** start EXCERPTED DATA **
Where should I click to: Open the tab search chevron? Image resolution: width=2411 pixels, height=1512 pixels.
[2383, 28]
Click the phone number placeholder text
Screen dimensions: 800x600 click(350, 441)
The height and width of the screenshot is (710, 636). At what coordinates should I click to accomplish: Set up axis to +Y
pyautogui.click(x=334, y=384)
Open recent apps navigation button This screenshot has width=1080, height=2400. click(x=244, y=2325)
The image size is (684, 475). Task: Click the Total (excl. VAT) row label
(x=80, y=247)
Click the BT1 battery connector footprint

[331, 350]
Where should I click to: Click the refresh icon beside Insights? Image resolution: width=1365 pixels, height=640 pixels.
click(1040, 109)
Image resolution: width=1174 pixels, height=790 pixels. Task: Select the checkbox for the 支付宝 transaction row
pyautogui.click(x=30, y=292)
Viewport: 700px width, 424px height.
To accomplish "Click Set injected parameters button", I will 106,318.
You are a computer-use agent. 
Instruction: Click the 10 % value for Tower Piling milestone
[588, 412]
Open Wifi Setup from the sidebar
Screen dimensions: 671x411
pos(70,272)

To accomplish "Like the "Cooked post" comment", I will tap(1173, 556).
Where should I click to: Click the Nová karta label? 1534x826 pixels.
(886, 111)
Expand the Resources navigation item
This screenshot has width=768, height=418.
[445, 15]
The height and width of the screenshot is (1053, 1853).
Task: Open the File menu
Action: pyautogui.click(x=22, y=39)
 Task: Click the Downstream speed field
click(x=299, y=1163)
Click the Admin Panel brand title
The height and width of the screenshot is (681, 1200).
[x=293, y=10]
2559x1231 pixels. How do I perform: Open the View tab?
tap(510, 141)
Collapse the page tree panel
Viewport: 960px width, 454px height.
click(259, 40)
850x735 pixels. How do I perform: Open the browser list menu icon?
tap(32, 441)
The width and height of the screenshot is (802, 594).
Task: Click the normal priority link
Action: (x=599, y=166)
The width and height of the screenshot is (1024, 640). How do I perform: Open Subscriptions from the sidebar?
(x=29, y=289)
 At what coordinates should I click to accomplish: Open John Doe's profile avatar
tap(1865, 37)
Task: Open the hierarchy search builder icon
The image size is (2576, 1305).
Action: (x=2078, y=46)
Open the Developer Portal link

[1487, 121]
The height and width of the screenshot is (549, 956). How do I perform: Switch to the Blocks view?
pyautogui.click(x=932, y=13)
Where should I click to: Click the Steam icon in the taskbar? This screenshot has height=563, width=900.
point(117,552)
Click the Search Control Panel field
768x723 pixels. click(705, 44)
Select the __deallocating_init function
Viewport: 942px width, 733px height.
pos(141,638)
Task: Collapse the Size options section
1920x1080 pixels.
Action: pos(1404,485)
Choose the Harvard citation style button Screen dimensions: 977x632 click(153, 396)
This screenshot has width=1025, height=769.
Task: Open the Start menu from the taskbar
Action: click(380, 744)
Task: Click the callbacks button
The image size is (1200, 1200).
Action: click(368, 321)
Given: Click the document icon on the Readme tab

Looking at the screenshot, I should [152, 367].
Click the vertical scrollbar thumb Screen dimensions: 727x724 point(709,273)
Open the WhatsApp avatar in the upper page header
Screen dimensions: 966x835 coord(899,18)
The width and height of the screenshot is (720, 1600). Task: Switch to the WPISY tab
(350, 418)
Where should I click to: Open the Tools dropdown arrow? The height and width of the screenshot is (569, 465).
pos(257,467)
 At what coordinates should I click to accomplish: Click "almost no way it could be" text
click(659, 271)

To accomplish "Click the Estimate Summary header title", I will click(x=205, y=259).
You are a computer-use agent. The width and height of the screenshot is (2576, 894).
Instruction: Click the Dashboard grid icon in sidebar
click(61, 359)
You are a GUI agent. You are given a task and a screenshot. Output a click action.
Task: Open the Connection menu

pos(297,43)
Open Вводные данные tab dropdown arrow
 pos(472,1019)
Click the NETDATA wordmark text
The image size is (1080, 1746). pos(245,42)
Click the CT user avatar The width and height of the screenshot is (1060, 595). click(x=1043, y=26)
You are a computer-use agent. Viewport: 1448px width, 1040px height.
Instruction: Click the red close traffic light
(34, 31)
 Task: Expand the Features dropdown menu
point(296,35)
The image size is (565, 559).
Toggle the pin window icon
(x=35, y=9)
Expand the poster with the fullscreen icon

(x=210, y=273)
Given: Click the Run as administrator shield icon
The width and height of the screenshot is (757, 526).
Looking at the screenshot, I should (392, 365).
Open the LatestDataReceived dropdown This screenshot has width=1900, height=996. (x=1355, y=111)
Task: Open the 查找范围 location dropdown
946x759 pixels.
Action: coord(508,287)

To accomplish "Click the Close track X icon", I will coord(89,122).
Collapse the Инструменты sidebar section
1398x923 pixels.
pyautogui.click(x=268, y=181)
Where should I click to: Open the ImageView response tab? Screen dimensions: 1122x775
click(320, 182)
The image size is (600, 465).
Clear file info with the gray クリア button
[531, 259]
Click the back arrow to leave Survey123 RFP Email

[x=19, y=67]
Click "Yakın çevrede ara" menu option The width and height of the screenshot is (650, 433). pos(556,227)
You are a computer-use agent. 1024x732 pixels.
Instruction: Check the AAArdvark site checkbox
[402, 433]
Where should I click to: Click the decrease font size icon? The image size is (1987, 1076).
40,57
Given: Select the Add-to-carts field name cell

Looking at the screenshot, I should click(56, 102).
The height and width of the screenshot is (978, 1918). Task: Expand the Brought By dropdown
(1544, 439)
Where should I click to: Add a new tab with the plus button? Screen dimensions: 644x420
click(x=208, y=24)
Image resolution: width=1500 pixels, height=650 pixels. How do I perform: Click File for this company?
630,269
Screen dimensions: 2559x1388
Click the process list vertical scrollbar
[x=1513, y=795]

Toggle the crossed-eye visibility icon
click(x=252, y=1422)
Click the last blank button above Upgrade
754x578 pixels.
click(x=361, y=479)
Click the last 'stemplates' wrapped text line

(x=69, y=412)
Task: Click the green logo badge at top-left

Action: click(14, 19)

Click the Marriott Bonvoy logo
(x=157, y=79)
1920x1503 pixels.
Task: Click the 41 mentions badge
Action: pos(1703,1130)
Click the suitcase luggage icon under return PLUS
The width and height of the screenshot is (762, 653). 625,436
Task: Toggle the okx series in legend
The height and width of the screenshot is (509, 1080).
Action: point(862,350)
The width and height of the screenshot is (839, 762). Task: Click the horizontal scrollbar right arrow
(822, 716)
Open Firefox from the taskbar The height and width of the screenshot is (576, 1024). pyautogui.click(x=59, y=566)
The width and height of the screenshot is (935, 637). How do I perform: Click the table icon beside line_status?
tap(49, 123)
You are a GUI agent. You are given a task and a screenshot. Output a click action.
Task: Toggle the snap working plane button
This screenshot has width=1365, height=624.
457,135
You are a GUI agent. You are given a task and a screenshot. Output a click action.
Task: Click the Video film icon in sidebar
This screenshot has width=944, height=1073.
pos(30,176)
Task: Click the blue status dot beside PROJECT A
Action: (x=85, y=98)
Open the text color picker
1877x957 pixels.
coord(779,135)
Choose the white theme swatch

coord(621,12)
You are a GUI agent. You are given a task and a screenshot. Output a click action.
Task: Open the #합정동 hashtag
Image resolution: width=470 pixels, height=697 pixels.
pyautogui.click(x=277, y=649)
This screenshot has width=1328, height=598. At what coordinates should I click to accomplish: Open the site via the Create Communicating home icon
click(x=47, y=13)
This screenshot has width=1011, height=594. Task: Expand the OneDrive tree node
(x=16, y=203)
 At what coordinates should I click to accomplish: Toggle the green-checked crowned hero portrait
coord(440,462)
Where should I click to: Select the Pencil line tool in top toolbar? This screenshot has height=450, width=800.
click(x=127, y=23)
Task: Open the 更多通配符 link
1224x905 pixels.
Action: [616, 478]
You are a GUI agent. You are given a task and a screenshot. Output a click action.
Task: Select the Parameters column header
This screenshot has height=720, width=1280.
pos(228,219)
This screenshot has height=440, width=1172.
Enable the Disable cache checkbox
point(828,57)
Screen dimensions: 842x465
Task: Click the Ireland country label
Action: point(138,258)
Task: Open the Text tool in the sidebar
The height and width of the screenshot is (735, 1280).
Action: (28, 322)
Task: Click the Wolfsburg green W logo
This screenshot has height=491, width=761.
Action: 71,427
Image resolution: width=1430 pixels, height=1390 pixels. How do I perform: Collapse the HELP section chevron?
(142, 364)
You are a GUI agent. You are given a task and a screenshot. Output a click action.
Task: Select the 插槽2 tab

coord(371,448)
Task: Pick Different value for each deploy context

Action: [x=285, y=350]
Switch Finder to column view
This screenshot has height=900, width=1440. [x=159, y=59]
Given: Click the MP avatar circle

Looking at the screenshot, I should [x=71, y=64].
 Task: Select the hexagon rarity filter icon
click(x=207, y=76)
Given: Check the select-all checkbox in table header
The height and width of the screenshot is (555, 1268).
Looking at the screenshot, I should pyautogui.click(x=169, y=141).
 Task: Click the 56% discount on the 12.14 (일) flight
** end EXCERPTED DATA **
WRITTEN TASK:
Copy the records from the line containing "The height and width of the screenshot is (710, 636)." down to the line containing "pyautogui.click(x=30, y=292)", swapping "refresh icon" for "reload icon" and leaving everything else unchanged.

RESULT OF THIS EXERCISE:
The height and width of the screenshot is (710, 636). At what coordinates should I click to accomplish: Set up axis to +Y
pyautogui.click(x=334, y=384)
Open recent apps navigation button This screenshot has width=1080, height=2400. click(x=244, y=2325)
The image size is (684, 475). Task: Click the Total (excl. VAT) row label
(x=80, y=247)
Click the BT1 battery connector footprint

[331, 350]
Where should I click to: Click the reload icon beside Insights? Image resolution: width=1365 pixels, height=640 pixels.
click(1040, 109)
Image resolution: width=1174 pixels, height=790 pixels. Task: Select the checkbox for the 支付宝 transaction row
pyautogui.click(x=30, y=292)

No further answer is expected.